» What the task requires
Your answer should be a single number, the count of lines in the material with the string "Conditions".

» Source information

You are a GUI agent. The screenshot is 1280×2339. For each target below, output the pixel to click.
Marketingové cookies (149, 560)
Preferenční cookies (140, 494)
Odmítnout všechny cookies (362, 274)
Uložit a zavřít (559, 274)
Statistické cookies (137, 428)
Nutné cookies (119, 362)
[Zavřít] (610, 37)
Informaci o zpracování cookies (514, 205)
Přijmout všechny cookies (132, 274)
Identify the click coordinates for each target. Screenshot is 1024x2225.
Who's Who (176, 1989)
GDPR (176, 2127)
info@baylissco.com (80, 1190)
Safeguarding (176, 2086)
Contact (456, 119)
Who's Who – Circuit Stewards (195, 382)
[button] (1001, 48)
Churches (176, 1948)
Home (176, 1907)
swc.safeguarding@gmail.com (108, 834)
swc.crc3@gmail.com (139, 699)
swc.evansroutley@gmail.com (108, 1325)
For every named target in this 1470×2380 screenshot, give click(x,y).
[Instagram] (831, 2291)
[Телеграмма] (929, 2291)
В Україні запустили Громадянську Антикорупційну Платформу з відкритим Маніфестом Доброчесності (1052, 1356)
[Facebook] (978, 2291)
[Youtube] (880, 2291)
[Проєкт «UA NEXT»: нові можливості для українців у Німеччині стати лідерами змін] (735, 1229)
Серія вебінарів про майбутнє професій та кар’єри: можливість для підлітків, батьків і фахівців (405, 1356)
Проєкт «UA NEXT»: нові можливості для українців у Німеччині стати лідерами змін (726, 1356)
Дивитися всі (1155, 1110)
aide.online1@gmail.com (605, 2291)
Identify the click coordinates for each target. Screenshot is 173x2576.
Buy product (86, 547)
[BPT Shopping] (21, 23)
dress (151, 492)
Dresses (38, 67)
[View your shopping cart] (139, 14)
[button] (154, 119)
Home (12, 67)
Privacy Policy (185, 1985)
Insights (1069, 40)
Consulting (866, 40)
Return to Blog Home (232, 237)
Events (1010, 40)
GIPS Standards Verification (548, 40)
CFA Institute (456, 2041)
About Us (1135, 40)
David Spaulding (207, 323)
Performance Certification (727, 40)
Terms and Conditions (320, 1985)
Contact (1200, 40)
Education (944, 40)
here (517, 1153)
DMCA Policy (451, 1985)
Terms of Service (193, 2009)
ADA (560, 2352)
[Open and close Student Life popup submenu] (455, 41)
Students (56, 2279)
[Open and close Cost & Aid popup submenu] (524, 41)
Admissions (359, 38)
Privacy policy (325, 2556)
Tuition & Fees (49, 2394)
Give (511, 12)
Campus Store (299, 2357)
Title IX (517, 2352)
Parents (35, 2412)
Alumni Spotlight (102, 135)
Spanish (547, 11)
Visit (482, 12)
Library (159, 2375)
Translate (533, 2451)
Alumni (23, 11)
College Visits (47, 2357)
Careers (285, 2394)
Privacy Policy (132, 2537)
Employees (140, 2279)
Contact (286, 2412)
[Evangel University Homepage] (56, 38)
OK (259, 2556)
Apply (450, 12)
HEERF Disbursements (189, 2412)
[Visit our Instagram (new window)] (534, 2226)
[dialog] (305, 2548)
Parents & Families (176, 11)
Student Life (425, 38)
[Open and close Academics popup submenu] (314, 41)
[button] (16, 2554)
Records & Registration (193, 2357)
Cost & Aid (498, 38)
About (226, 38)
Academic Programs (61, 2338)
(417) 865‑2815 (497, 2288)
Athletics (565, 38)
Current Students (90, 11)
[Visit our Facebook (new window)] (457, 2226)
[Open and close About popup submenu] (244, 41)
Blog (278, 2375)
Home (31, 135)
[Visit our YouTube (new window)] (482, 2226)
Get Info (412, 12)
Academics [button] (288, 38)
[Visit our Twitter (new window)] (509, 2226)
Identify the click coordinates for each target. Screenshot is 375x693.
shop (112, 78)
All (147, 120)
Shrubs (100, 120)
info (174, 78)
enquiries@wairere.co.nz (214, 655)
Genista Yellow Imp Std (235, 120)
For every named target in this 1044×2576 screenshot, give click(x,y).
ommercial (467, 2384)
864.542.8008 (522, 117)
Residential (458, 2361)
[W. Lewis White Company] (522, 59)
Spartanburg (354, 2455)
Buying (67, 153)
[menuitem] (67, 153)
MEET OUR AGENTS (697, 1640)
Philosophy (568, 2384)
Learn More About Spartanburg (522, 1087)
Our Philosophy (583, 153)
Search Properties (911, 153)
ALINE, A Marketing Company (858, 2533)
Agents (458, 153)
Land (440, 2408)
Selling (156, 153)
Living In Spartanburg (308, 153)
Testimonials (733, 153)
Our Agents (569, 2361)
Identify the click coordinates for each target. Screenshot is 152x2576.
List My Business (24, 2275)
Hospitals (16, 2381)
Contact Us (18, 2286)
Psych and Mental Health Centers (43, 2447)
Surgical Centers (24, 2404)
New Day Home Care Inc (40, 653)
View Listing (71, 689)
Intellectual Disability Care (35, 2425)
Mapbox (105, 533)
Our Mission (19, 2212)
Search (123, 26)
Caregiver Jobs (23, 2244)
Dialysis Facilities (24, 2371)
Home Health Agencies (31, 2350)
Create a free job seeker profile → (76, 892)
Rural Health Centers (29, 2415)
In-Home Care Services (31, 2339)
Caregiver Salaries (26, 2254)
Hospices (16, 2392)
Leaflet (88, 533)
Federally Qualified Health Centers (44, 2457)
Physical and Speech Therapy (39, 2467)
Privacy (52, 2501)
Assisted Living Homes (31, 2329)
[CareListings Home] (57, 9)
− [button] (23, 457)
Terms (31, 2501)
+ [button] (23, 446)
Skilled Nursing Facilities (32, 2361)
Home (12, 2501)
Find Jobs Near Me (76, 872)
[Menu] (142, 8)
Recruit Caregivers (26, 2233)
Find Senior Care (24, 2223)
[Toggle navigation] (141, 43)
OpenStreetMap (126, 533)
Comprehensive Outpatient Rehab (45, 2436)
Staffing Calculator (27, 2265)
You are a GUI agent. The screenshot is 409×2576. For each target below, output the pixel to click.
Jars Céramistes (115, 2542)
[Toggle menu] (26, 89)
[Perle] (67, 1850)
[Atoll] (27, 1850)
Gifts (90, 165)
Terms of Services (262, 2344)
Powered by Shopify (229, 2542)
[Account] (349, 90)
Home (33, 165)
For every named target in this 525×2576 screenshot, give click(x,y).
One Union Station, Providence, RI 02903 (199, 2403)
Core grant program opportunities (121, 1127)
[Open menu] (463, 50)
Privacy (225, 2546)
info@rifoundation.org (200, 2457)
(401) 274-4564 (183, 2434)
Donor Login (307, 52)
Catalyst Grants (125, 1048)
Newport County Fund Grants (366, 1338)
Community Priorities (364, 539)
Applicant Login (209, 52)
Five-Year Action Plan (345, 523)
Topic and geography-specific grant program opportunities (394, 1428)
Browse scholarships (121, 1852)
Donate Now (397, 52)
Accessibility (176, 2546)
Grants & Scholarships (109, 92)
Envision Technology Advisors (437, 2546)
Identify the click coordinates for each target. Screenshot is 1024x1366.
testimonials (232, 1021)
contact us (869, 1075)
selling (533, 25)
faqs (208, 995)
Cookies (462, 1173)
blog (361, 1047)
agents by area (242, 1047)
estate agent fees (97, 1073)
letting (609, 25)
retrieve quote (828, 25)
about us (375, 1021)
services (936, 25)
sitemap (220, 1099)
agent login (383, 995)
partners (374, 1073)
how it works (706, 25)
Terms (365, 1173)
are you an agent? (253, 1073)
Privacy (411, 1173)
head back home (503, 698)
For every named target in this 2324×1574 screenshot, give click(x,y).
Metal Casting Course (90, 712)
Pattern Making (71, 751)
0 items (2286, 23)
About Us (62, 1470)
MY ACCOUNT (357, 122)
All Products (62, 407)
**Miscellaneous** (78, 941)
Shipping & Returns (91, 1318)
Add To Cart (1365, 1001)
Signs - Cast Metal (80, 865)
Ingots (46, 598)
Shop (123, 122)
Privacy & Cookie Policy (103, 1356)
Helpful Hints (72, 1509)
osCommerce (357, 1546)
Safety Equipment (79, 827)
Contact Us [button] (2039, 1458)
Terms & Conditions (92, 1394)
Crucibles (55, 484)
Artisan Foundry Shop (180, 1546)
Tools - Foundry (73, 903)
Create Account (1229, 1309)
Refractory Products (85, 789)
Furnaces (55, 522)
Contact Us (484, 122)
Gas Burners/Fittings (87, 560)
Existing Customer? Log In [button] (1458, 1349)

» Exercise solution
2